Precision geo-location for attackers
The erosion of anonymity is another concern. 5G precision could reveal the specific floor within a building a device is located on, because the macro cells used in deployment are substantially smaller than in cellular networks.
By design, each base station has a unique ID, so if you can find the base stations near or inside your target on the 5G network, much like a home router, you can begin to enumerate devices attached to it.
Using a watering hole cross-domain attack, a device from an unreachable private network is lured to an external website where its browser is tricked into scanning and reporting identifiers for adjacent devices on the internal network.
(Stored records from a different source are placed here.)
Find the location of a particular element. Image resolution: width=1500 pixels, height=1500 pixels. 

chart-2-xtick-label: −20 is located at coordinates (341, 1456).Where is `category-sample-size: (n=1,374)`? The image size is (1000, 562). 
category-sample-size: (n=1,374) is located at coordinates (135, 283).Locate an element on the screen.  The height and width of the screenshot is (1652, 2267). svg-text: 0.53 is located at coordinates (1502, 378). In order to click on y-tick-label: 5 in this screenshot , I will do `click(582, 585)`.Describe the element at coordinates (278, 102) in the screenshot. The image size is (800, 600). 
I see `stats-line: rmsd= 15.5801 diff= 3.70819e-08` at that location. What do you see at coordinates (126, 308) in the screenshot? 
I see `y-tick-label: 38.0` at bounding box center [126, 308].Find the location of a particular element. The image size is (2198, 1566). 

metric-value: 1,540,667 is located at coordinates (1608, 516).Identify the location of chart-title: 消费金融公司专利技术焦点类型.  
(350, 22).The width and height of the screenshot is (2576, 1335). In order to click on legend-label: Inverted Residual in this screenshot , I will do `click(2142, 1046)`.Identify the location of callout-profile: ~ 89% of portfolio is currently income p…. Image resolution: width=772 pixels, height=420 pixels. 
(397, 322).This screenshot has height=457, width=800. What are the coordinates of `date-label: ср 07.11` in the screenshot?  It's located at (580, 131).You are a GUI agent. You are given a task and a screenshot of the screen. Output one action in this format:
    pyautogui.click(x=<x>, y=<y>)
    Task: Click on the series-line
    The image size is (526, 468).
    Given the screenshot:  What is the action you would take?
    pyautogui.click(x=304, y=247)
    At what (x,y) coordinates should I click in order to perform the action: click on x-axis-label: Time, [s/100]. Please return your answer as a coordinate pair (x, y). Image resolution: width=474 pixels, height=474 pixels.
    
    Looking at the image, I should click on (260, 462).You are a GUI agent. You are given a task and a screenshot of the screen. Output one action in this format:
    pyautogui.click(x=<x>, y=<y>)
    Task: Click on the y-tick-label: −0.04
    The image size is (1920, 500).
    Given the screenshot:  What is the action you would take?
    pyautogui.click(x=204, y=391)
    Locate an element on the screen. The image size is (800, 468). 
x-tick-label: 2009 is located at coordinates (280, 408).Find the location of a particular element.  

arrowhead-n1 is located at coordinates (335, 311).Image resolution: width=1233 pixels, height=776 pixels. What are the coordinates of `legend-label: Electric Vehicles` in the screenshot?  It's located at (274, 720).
This technique is used against IP NAT networks already and 5G will be no different due to abstraction.
The precision available, if abused by malware either on the UE or at the network level, would present an increased risk as amateurs could perform precision targeting of organisations and users remotely, which would need mitigation by end point and cloud security solutions. Mitigating the risk through solid defence-in-depth principles and security testing of products is recommended to reduce the risks associated with an increasingly egalitarian – and opaque – 5G architecture.